**Stated problem**
Retype every line of the entries below exactly, leaving the pictures out of your answer.

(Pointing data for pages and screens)
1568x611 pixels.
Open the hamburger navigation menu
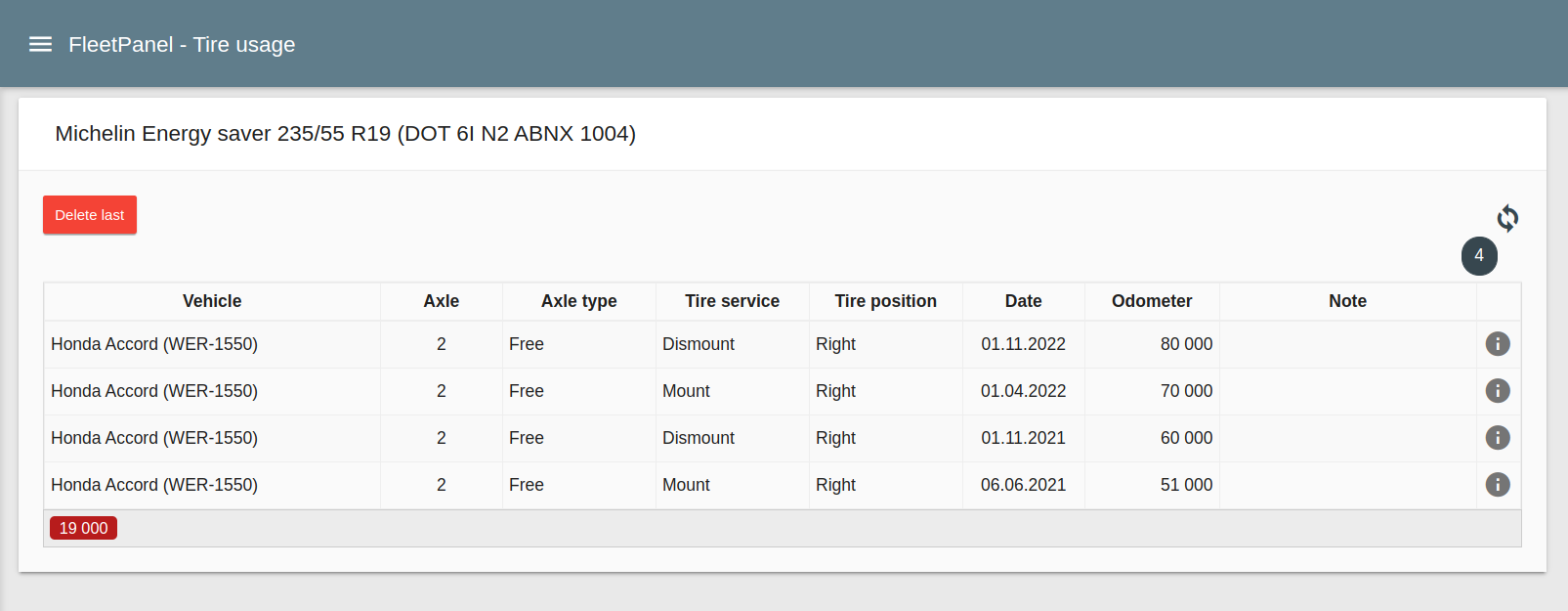(x=40, y=44)
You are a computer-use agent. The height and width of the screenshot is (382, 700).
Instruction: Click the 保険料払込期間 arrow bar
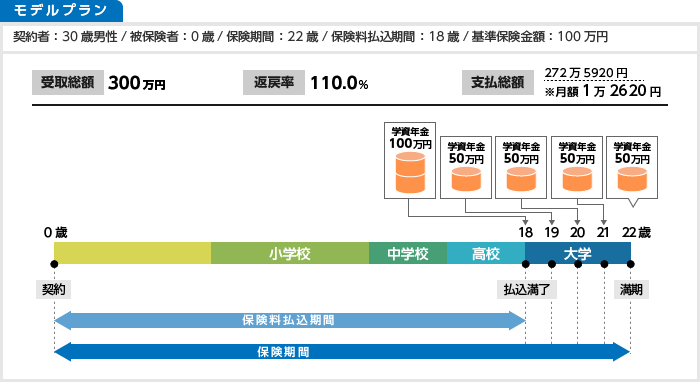[x=289, y=320]
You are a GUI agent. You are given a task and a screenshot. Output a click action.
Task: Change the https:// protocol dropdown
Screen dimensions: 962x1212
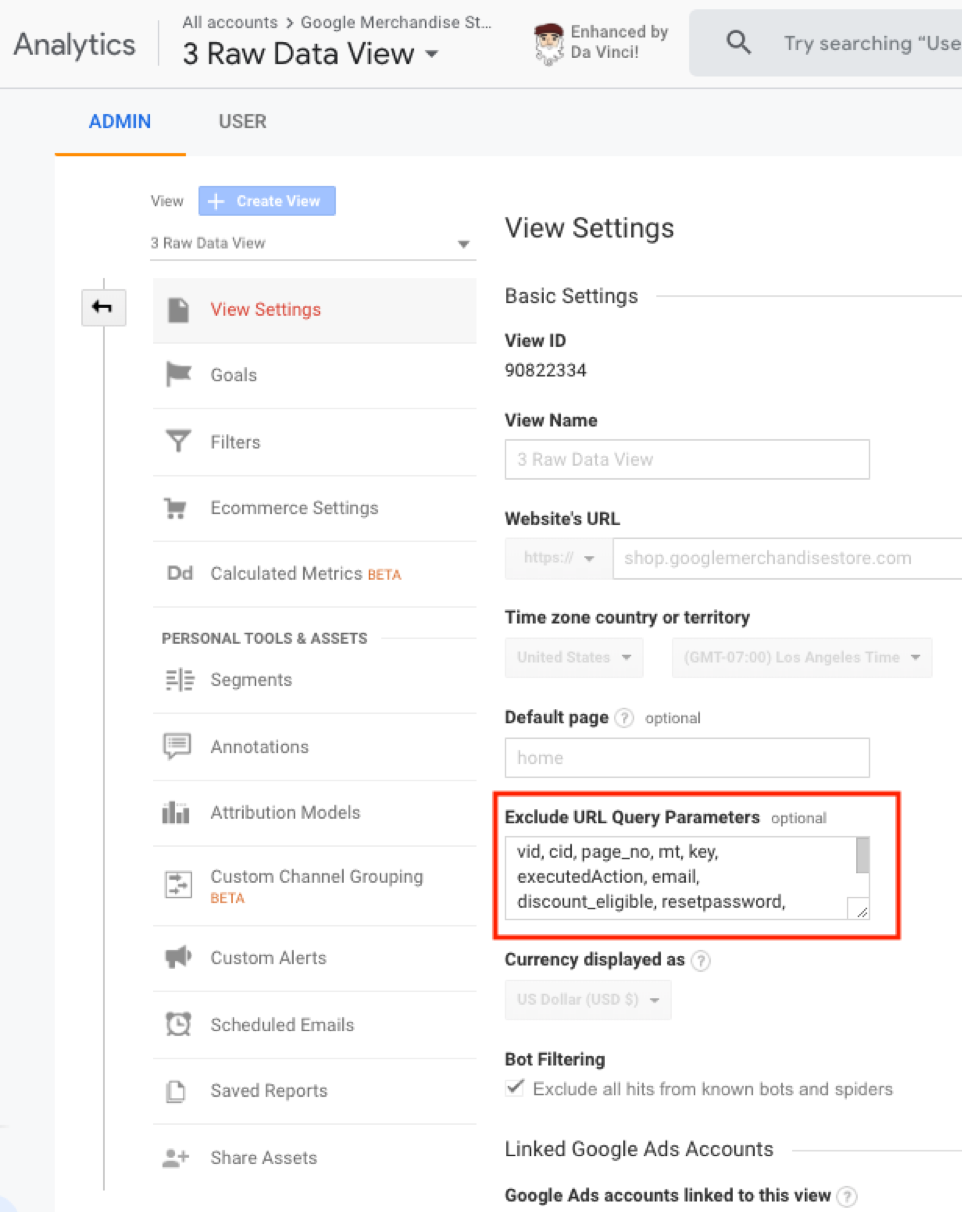click(x=556, y=558)
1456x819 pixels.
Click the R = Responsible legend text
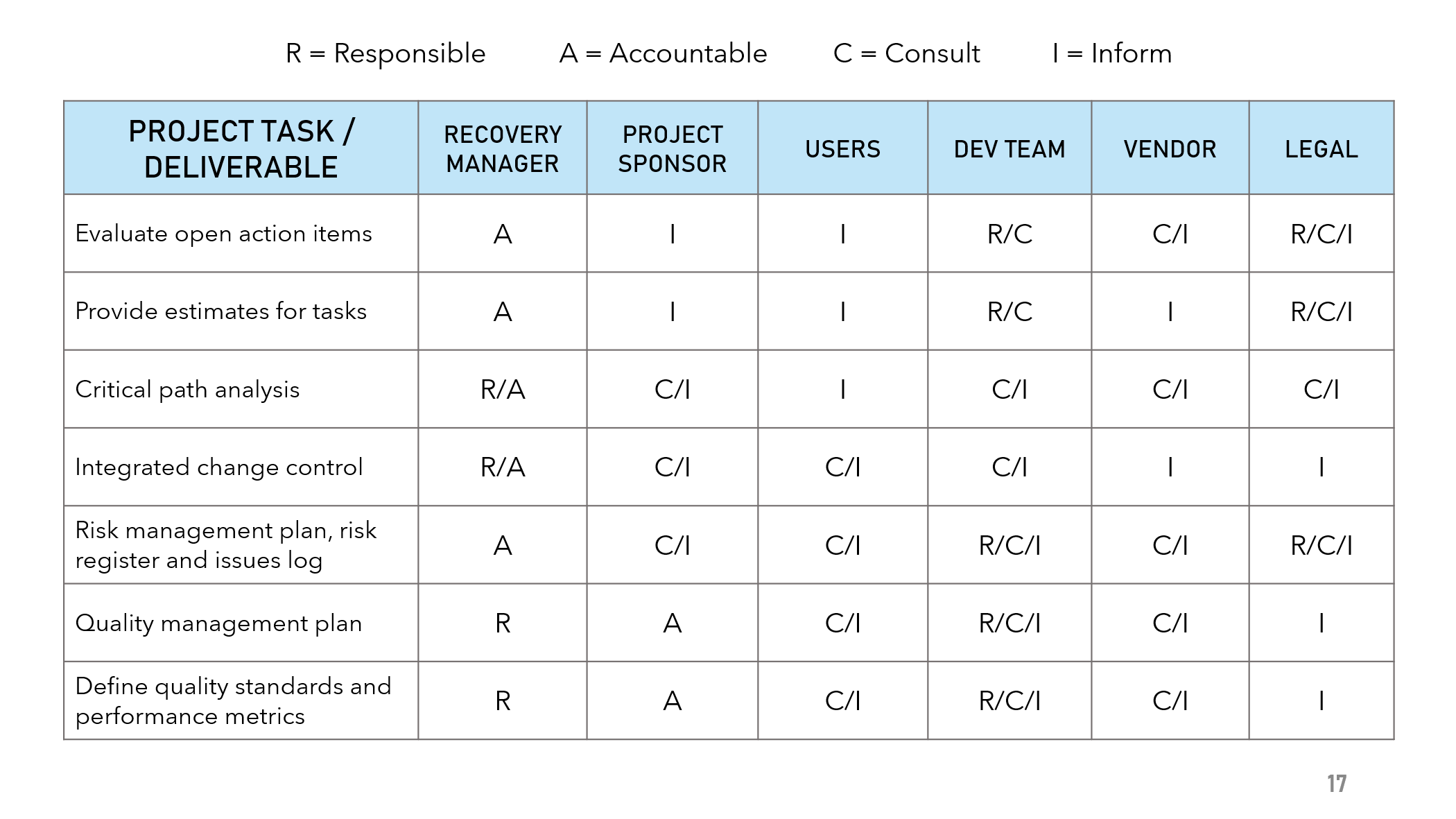pos(385,53)
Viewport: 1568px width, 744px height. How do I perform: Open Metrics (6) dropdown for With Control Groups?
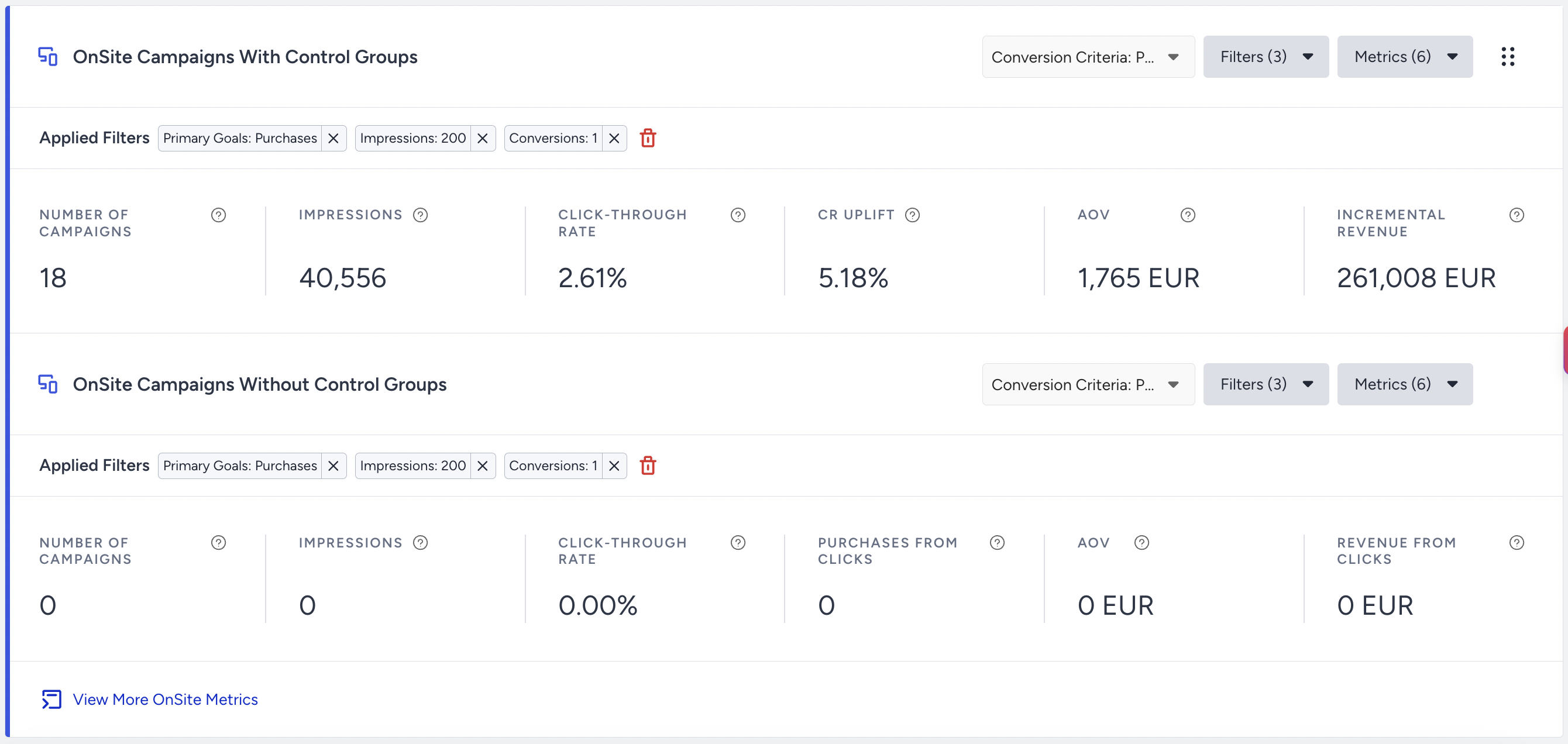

**Exercise solution**
1568x611 pixels.
Open the hamburger navigation menu
(x=40, y=44)
You are a computer-use agent. The height and width of the screenshot is (382, 700).
Instruction: Click the 保険料払込期間 arrow bar
[x=289, y=320]
You are a GUI agent. You are given a task and a screenshot. Output a click action.
Task: Change the https:// protocol dropdown
Screen dimensions: 962x1212
click(x=556, y=558)
1456x819 pixels.
Click the R = Responsible legend text
pos(385,53)
Viewport: 1568px width, 744px height. How do I perform: Open Metrics (6) dropdown for With Control Groups?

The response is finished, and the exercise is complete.